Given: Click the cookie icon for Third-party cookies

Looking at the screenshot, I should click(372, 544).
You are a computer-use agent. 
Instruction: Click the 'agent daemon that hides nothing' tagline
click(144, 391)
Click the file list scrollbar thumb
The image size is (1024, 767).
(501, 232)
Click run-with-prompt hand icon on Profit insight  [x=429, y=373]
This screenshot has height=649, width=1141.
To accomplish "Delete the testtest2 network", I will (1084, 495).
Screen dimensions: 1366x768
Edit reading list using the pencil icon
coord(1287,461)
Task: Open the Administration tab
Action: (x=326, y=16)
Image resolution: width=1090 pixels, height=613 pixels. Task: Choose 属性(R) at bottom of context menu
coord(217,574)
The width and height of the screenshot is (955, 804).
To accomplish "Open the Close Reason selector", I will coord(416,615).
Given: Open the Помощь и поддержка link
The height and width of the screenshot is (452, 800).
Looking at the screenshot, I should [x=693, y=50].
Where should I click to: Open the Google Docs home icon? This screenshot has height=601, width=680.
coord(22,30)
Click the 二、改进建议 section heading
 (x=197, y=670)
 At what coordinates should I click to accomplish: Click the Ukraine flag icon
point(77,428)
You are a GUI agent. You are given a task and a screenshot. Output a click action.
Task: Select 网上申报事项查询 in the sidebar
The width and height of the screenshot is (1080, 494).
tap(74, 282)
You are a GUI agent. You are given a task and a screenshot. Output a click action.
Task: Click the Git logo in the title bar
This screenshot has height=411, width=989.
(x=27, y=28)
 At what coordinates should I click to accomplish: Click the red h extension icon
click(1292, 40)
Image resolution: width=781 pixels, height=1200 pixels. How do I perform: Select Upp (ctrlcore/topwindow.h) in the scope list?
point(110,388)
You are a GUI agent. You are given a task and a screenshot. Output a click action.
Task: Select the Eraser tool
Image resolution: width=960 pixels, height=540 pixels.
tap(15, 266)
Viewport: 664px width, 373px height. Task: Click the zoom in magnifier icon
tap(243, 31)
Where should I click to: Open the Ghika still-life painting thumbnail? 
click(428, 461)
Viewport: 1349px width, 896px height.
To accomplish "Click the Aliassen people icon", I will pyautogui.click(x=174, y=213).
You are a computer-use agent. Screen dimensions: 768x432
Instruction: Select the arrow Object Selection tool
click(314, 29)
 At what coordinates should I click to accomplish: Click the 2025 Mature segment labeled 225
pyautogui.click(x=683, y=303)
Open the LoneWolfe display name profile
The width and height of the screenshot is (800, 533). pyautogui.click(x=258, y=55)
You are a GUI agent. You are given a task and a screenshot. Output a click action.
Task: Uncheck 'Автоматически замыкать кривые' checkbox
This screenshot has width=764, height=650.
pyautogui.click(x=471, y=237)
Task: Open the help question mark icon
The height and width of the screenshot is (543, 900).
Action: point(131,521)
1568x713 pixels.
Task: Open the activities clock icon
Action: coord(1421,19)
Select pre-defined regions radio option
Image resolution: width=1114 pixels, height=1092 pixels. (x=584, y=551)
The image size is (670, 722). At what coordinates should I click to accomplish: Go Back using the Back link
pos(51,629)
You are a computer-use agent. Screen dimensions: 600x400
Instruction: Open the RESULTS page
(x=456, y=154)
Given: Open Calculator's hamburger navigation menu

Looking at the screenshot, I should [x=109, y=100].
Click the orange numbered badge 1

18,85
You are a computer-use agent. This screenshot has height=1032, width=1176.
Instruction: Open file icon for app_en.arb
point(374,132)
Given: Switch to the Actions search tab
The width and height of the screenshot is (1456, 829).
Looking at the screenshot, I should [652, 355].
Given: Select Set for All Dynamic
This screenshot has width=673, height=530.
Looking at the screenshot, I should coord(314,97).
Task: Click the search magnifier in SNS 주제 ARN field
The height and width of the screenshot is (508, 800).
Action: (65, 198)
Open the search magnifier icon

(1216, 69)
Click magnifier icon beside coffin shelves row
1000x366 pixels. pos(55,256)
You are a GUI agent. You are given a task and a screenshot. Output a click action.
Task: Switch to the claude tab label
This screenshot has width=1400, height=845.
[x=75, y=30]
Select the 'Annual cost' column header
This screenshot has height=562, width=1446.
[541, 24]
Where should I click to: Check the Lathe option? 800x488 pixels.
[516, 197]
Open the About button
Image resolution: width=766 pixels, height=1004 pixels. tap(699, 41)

****************************************

| Exercise description |
Rewrite all the items above with every "magnifier" swapped for "magnifying glass", keeping everything else unchanged.

| Output of the task |
Given: Click the cookie icon for Third-party cookies

Looking at the screenshot, I should click(372, 544).
You are a computer-use agent. 
Instruction: Click the 'agent daemon that hides nothing' tagline
click(144, 391)
Click the file list scrollbar thumb
The image size is (1024, 767).
(501, 232)
Click run-with-prompt hand icon on Profit insight  [x=429, y=373]
This screenshot has height=649, width=1141.
To accomplish "Delete the testtest2 network", I will (1084, 495).
Screen dimensions: 1366x768
Edit reading list using the pencil icon
coord(1287,461)
Task: Open the Administration tab
Action: (x=326, y=16)
Image resolution: width=1090 pixels, height=613 pixels. Task: Choose 属性(R) at bottom of context menu
coord(217,574)
The width and height of the screenshot is (955, 804).
To accomplish "Open the Close Reason selector", I will coord(416,615).
Given: Open the Помощь и поддержка link
The height and width of the screenshot is (452, 800).
Looking at the screenshot, I should [x=693, y=50].
Where should I click to: Open the Google Docs home icon? This screenshot has height=601, width=680.
coord(22,30)
Click the 二、改进建议 section heading
 (x=197, y=670)
 At what coordinates should I click to accomplish: Click the Ukraine flag icon
point(77,428)
You are a GUI agent. You are given a task and a screenshot. Output a click action.
Task: Select 网上申报事项查询 in the sidebar
The width and height of the screenshot is (1080, 494).
tap(74, 282)
You are a GUI agent. You are given a task and a screenshot. Output a click action.
Task: Click the Git logo in the title bar
This screenshot has height=411, width=989.
(x=27, y=28)
 At what coordinates should I click to accomplish: Click the red h extension icon
click(1292, 40)
Image resolution: width=781 pixels, height=1200 pixels. How do I perform: Select Upp (ctrlcore/topwindow.h) in the scope list?
point(110,388)
You are a GUI agent. You are given a task and a screenshot. Output a click action.
Task: Select the Eraser tool
Image resolution: width=960 pixels, height=540 pixels.
tap(15, 266)
Viewport: 664px width, 373px height. Task: Click the zoom in magnifying glass icon
tap(243, 31)
Where should I click to: Open the Ghika still-life painting thumbnail? 
click(428, 461)
Viewport: 1349px width, 896px height.
To accomplish "Click the Aliassen people icon", I will pyautogui.click(x=174, y=213).
You are a computer-use agent. Screen dimensions: 768x432
Instruction: Select the arrow Object Selection tool
click(314, 29)
 At what coordinates should I click to accomplish: Click the 2025 Mature segment labeled 225
pyautogui.click(x=683, y=303)
Open the LoneWolfe display name profile
The width and height of the screenshot is (800, 533). pyautogui.click(x=258, y=55)
You are a GUI agent. You are given a task and a screenshot. Output a click action.
Task: Uncheck 'Автоматически замыкать кривые' checkbox
This screenshot has width=764, height=650.
pyautogui.click(x=471, y=237)
Task: Open the help question mark icon
The height and width of the screenshot is (543, 900).
Action: point(131,521)
1568x713 pixels.
Task: Open the activities clock icon
Action: coord(1421,19)
Select pre-defined regions radio option
Image resolution: width=1114 pixels, height=1092 pixels. (x=584, y=551)
The image size is (670, 722). At what coordinates should I click to accomplish: Go Back using the Back link
pos(51,629)
You are a computer-use agent. Screen dimensions: 600x400
Instruction: Open the RESULTS page
(x=456, y=154)
Given: Open Calculator's hamburger navigation menu

Looking at the screenshot, I should [x=109, y=100].
Click the orange numbered badge 1

18,85
You are a computer-use agent. This screenshot has height=1032, width=1176.
Instruction: Open file icon for app_en.arb
point(374,132)
Given: Switch to the Actions search tab
The width and height of the screenshot is (1456, 829).
Looking at the screenshot, I should [652, 355].
Given: Select Set for All Dynamic
This screenshot has width=673, height=530.
Looking at the screenshot, I should coord(314,97).
Task: Click the search magnifying glass in SNS 주제 ARN field
The height and width of the screenshot is (508, 800).
Action: (65, 198)
Open the search magnifying glass icon

(1216, 69)
Click magnifying glass icon beside coffin shelves row
1000x366 pixels. pos(55,256)
You are a GUI agent. You are given a task and a screenshot. Output a click action.
Task: Switch to the claude tab label
This screenshot has width=1400, height=845.
[x=75, y=30]
Select the 'Annual cost' column header
This screenshot has height=562, width=1446.
[541, 24]
Where should I click to: Check the Lathe option? 800x488 pixels.
[516, 197]
Open the About button
Image resolution: width=766 pixels, height=1004 pixels. tap(699, 41)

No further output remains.